DANIEL cherche le regard de JEAN, qui se tient en retrait. Après une seconde d’hésitation, il hoche la tête.
Percevant l’hésitation, DANIEL se permet d’insister : vous êtes sûrs ?
JEAN jette un coup d’œil à DE KERVERN pour chercher son assentiment puis se résout à parler : « Personnellement, un type qui avoue avoir volé un truc mais pas un autre truc au même endroit, je n’ai jamais vu ça de toute ma carrière ! »
DE KERVERN trouve ça très logique au contraire : avouer un vol de jambon, c’est une chose, reconnaître avoir arraché un câble allemand, une autre !
JEAN n’y croit pas : MAREK est un simple d’esprit, il n’est pas capable de faire preuve d’une telle logique… Il n’y a qu’à voir la terreur sur son visage… Les deux flics se retournent vers DANIEL : qu’est-ce qu’on fait ? DANIEL réfléchit : tant qu’un coupable n’est pas trouvé, Villeneuve vit dans la terreur. Les volontaires s’épuisent. Il faut faire quelque chose. Après un temps, il tranche : le mieux est de mettre MAREK en état d’arrestation et de le livrer à la Justice. Si vraiment il est innocent, c’est aux juges d’en décider, pas à nous. Si par contre il est jugé coupable, il sortira après une peine légère. Je vais prévenir le sous-préfet et VON RITTER que le responsable de l’arrachage du câble a été appréhendé.
JEAN acquiesce. DE KERVERN : « Pour un ruskof, il avait plutôt l’air d’un brave type… » Le sort de MAREK est scellé.
Chez RAYMOND/salle à manger – int jour
SARAH, la bonne, termine de débarrasser la table des assiettes et de l’énorme plat de potée comtoise avant d’apporter le dessert, le tout dans un silence presque absolu qu’on devine durer depuis le début du repas. JEANNINE lance un regard interrogatif à ANDRE, son père, qui lui répond par un haussement d’épaule : les sautes d’humeur de RAYMOND ne l’intéressent pas.
Comme s’il avait entendu l’échange silencieux, RAYMOND prend enfin la parole et met directement sur le tapis sa volonté d’accepter la proposition de VON RITTER de transformer l’école des Garçons en caserne militaire.
ANDRE ne dit rien, il sauce sa potée.
Un silence gênant s’installe… Les enfants ne lèvent pas le nez de leur assiette.
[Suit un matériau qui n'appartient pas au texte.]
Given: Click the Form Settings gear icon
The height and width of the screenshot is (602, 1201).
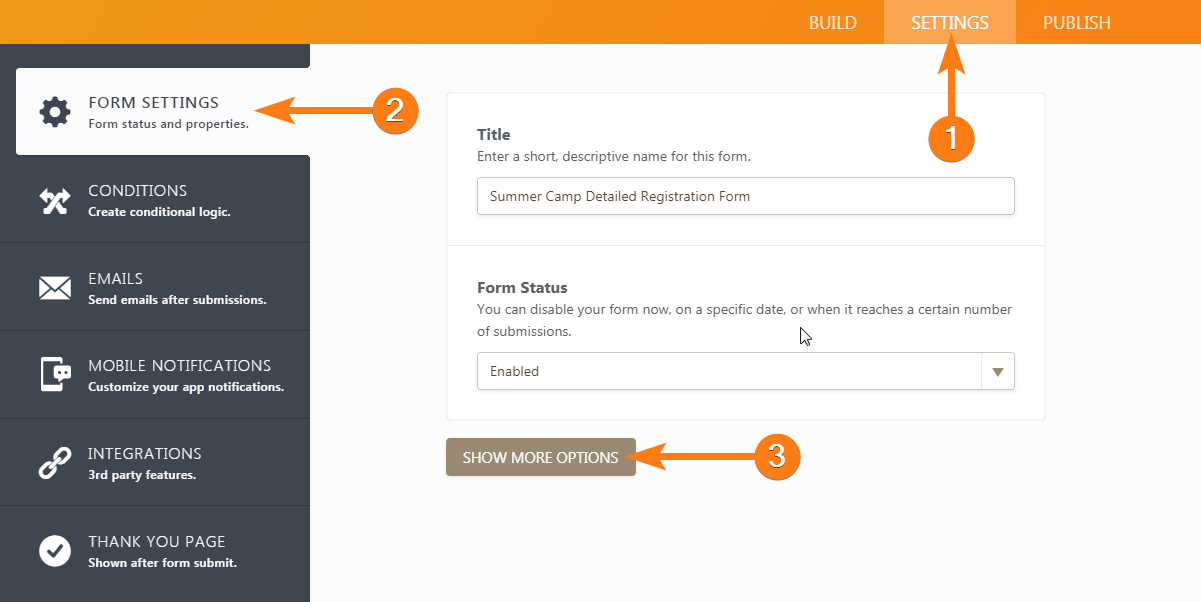Looking at the screenshot, I should (x=54, y=111).
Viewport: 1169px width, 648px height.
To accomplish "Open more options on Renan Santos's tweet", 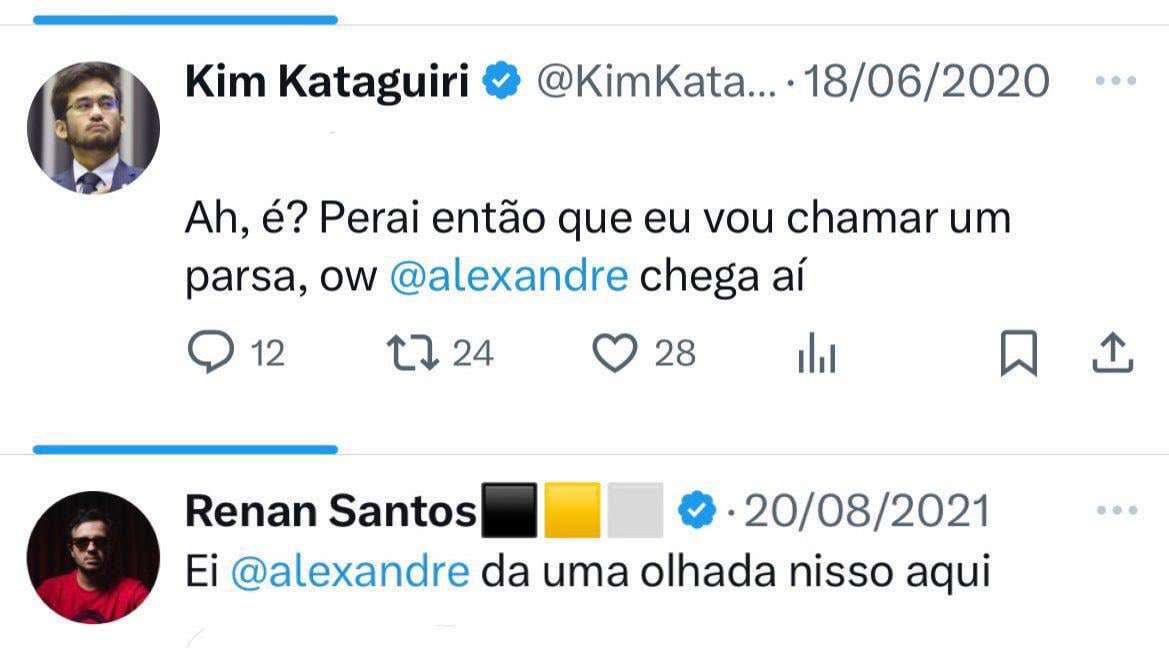I will [x=1116, y=511].
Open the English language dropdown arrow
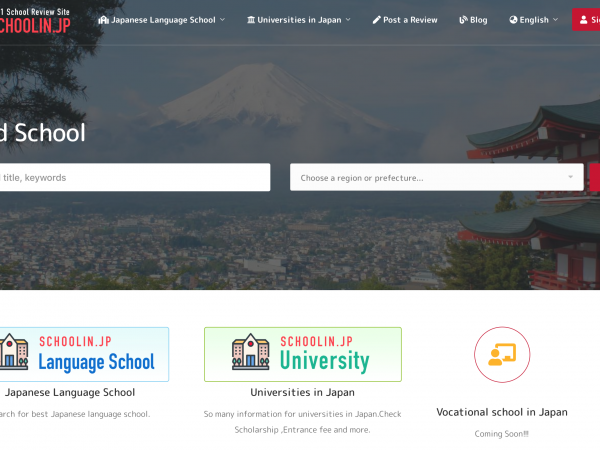The width and height of the screenshot is (600, 450). (x=556, y=20)
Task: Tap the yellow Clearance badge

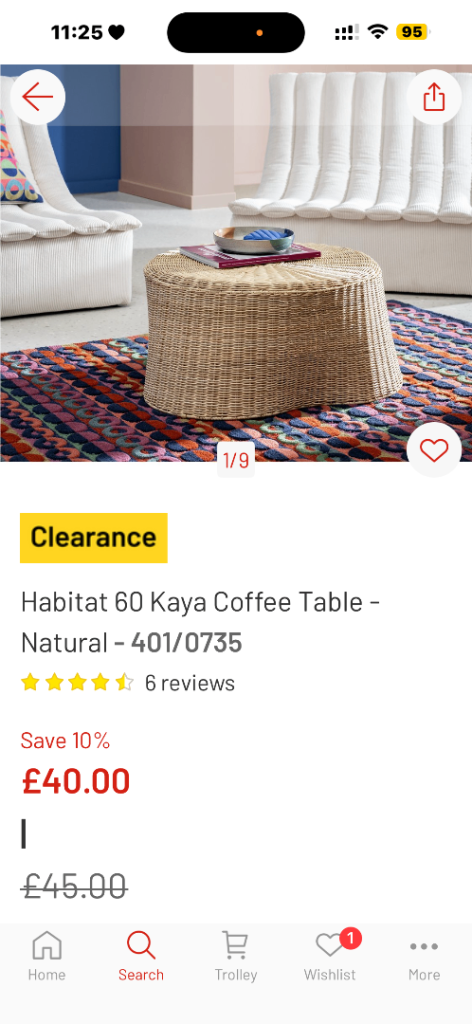Action: pos(94,537)
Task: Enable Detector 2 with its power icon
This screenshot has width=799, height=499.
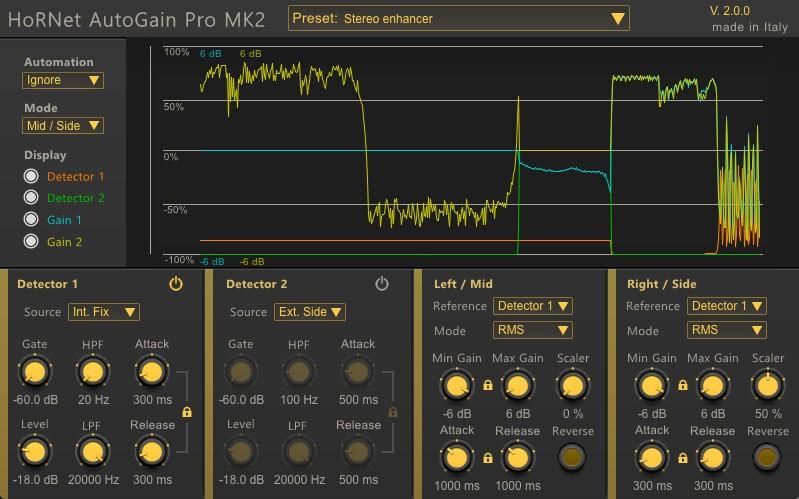Action: 381,284
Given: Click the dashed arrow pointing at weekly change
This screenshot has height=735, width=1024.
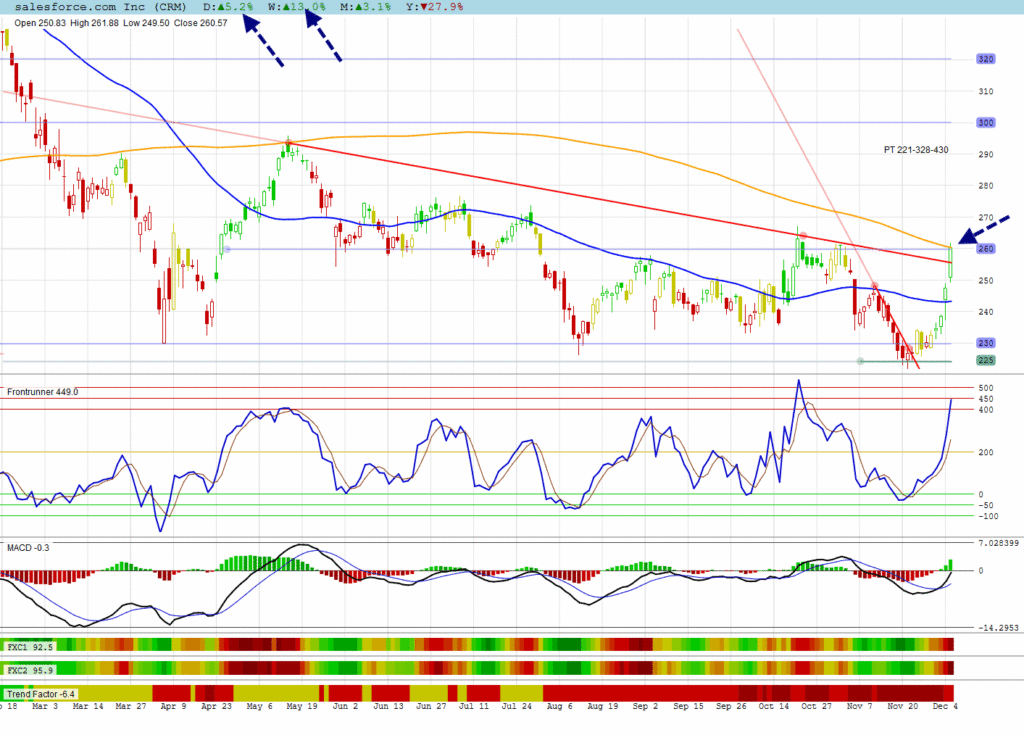Looking at the screenshot, I should (323, 40).

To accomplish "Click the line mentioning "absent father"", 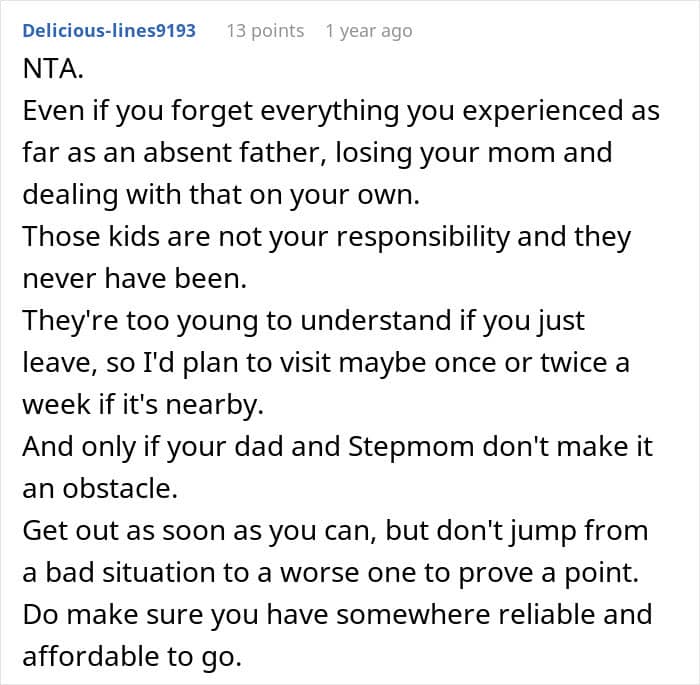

MARCEAU ose à peine se gratter la tête.
RAYMOND explique à ANDRE que s’il accepte la proposition de VON RITTER, c’est surtout pour sauver la carrière familiale. C’est ce que voulait ANDRE, non ?
« La carrière est en zone libre », fait remarquer sèchement ANDRE.
RAYMOND explique qu’ils auront des ausweiss permanents, qu’ils pourront travailler librement en zone libre.
JEANNINE tourne la tête vers son mari. Elle saisit tout le danger d’un ausweiss permanent pour elle… et finit par faire remarquer timidement que, avec tout le stress que RAYMOND doit gérer, si en plus il doit assumer un travail pour VON RITTER… il faut qu’il prenne garde à sa tension, c’est DANIEL qui lui a dit.
ANDRE rappelle à l’ordre sa fille sèchement. C’est quoi cette façon de les interrompre alors qu’ils parlent affaires ? Et pour dire des bêtises en plus. Non, RAYMOND doit accepter cette offre pour sauver l’entreprise. C’est tout.
Campagne/zone libre – ext jour
MARCEL marche dans la campagne. L’herbe semble plus verte qu’en zone occupée, le chant des oiseaux plus puissant. MARCEL est détendu. La zone libre…
Un peu plus loin, le chemin des Trois-Sœurs, le calvaire, lieu de rendez-vous. Personne. MARCEL attend, sans trop de discrétion. Il fait le tour des lieux, revient sur ses pas. Il regarde sa montre, puis jette un coup d’œil alentours. Que faire ? Visiblement déçu, il repart.
École/Salle de classe – int jour
Les DEUX INSPECTEURS, installés derrière le bureau de LUCIENNE, fouillent dans leur serviette. L’un d’eux en sort un document relié de plusieurs pages, écrit en petits caractères, et le tend à LUCIENNE. Veuillez parapher en bas de chaque page et signer à la fin s’il vous plaît mademoiselle.
LUCIENNE ne sait pas quoi faire.
MORHANGE, qui est assise au fond de la salle, demande ce que contient le document.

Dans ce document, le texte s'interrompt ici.